Émile AJAR (Romain GARY ; 1914~1980) – La vie devant soi (1975)

Émile AJAR (Romain GARY ; 1914~1980) – La vie devant soi (1975)

     Perché au sixième étage d’un immeuble de Belleville, au nord de Paris, le logement de Madame Rosa abrite des enfants de toutes origines et de toutes religions. Dans sa pension clandestine, Madame Rosa, une ancienne péripatéticienne devenue trop vieille, trop grosse et trop moche pour continuer à battre le pavé, accueille à la journée, à la semaine, pour quelques mois, voire quelques années, des enfants de prostituées. La vieille dame est très attachée à toute cette marmaille, particulièrement à l’aîné et plus ancien d’entre eux, Mohamed, un jeune Arabe d’une dizaine d’années, que tout le monde appelle Momo.
----------
_CE QU'IL FAUT FAIRE_
D'après l'extrait sur La vie devant soi, répondez aux questions suivantes :
(a) À quel étage et dans quel quartier se trouve le logement de Madame Rosa ?
(b) De qui sont les enfants qu'accueille Madame Rosa ?
(c) Quel âge a à peu près Mohamed, et comment tout le monde l'appelle-t-il ?

_Extrait d'un fichier de données_
----------
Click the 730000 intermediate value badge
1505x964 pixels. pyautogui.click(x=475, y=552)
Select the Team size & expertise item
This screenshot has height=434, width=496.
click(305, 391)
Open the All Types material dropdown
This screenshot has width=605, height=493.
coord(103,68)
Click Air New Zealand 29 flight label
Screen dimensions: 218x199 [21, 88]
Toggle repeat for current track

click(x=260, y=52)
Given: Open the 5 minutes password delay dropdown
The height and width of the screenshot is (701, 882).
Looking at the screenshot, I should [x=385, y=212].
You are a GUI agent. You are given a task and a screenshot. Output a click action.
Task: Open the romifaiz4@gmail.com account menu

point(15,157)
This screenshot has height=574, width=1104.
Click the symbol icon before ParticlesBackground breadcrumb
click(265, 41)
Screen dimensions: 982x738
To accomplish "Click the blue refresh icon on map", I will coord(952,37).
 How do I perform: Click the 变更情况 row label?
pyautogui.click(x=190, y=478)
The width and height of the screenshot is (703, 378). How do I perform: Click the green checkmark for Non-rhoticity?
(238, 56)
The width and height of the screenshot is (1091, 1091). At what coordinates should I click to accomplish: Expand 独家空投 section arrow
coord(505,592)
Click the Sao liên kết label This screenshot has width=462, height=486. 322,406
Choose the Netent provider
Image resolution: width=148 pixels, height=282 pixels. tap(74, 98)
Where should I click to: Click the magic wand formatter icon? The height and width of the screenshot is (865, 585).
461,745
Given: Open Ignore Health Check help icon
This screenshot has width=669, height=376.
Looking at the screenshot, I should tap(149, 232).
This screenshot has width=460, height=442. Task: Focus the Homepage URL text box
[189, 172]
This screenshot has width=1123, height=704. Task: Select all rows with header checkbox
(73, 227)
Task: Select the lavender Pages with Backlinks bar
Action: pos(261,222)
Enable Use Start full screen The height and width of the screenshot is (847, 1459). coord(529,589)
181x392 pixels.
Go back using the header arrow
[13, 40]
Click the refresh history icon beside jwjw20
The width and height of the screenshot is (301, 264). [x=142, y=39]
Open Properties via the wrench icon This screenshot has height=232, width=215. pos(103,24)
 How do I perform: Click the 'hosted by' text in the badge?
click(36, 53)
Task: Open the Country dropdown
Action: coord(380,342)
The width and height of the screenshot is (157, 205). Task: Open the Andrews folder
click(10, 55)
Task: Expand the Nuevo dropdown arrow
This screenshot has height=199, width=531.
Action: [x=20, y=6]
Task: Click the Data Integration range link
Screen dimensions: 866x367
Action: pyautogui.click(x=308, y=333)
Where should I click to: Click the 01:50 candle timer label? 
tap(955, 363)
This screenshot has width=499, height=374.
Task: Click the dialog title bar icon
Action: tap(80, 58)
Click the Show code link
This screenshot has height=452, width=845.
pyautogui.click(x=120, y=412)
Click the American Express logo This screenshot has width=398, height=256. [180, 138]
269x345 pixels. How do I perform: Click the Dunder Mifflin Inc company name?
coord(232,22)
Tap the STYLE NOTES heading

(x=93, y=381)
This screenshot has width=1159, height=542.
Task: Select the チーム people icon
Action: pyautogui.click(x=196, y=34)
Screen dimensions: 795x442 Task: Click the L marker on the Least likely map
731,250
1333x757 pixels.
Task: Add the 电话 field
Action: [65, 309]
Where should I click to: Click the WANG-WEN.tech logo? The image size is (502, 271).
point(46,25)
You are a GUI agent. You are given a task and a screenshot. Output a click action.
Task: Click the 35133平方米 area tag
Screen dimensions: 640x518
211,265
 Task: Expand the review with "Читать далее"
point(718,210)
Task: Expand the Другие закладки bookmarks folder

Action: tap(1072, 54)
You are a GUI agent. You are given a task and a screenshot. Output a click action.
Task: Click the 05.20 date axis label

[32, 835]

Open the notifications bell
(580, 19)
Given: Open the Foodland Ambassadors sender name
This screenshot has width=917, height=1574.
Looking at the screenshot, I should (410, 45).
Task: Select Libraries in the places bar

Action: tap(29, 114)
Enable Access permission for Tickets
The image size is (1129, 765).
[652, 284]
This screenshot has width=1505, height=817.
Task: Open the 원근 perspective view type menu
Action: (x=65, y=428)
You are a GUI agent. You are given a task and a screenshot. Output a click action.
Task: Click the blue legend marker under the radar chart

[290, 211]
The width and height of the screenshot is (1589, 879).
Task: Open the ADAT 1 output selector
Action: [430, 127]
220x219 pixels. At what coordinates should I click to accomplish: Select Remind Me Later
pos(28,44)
----------
_RÉPONSE COMPLÈTE_
(a) Au sixième étage d'un immeuble de Belleville, au nord de Paris.
(b) Ce sont des enfants de prostituées.
(c) Il a une dizaine d'années, et tout le monde l'appelle Momo.